I was somewhat dismayed in recent years to hear the story of a young woman who attended an elite girls’ school in the same city I grew up in some thirty years later. She was intelligent and driven in all fields of life, including a passion for sport. Over her high school years she gathered a close group of friends with similar interests and abilities who vied for honours in the sporting and academic fields. This appeared healthy until they came to their graduating year and, over a relatively short period of time, the relationships started to break down. This demise paralleled the increase in the stakes of achievement both in the classroom and on the sporting field. Perhaps, the final expression was seen in the senior year athletics carnival.

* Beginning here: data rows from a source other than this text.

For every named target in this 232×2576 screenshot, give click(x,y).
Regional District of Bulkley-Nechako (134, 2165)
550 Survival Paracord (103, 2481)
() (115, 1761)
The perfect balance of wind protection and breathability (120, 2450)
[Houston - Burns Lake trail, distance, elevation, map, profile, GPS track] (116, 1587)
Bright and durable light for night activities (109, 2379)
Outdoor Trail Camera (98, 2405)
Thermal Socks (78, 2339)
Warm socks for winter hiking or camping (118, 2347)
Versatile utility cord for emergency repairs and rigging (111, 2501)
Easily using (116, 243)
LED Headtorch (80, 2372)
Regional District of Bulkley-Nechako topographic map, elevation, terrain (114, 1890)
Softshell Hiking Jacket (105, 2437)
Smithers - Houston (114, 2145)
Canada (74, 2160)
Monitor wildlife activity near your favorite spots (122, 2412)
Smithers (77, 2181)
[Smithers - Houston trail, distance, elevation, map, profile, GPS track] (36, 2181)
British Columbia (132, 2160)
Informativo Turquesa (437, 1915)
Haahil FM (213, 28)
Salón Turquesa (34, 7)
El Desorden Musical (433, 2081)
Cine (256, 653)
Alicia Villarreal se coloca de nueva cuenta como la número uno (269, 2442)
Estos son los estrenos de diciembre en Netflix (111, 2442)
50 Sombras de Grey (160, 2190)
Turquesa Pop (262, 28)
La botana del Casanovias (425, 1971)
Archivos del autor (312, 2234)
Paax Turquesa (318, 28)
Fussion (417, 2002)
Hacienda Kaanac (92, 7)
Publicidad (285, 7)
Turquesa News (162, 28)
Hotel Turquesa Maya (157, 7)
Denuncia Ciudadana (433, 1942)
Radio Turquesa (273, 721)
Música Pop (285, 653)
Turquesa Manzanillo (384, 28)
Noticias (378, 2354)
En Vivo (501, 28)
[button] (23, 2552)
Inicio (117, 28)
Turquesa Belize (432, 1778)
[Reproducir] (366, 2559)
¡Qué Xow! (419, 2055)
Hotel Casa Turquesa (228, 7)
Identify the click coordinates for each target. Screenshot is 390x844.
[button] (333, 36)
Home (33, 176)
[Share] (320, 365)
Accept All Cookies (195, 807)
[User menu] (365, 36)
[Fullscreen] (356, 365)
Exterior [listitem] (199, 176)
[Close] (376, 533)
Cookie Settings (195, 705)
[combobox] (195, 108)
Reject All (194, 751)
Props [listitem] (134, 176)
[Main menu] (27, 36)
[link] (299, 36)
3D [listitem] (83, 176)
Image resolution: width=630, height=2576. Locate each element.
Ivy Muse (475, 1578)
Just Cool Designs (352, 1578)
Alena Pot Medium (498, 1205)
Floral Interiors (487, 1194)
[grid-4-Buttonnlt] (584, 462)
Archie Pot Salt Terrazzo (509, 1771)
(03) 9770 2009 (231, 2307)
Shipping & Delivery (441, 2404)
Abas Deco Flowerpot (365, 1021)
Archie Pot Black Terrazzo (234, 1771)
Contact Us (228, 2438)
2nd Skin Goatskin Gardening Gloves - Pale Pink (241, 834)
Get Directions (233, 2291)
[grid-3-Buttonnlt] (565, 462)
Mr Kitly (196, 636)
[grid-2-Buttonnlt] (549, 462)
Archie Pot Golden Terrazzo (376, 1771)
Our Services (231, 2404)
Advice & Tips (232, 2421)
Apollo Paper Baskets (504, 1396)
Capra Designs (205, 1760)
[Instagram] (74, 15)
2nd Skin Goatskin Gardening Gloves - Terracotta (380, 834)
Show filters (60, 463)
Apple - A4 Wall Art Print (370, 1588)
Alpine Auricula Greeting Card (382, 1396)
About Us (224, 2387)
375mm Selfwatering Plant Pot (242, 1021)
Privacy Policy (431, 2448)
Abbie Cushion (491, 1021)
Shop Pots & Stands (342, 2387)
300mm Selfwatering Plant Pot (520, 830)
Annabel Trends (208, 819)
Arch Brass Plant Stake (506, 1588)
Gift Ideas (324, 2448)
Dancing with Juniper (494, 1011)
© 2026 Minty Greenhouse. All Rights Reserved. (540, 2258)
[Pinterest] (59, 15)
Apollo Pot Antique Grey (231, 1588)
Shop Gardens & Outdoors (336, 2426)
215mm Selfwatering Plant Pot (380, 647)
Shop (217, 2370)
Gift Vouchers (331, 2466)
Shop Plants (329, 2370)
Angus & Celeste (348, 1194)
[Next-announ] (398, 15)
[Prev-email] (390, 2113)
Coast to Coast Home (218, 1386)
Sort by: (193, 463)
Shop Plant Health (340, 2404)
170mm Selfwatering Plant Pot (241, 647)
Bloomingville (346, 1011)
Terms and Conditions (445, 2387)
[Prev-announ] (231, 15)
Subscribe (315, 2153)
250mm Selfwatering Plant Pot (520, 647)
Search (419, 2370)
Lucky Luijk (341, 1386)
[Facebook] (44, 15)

The young woman Jess (not her real name), was an outstanding athlete and expected to win the ‘champion girl’ award. Her friend Ruth (also not her real name) was house captain and responsible for allocating competitors to the events. When the last events on the card were approaching, Ruth told Jess that she could not compete as the school had set event restrictions per competitor, which Jess duly accepted. Jess did not win champion girl because every other competitor participated in more events than she had. There were no event restrictions; Ruth had simply spiked her opportunity.
I find this story alarming, not because of the missed opportunity for Jess (everyone has disappointments and this may later in life qualify as barely memorable) but because of what the incident reveals about Ruth. Ruth did not understand two things; that competition brings out YOUR best rather than measures you against others and that celebrating the achievements of others, particularly friends, is an opportunity of great honour.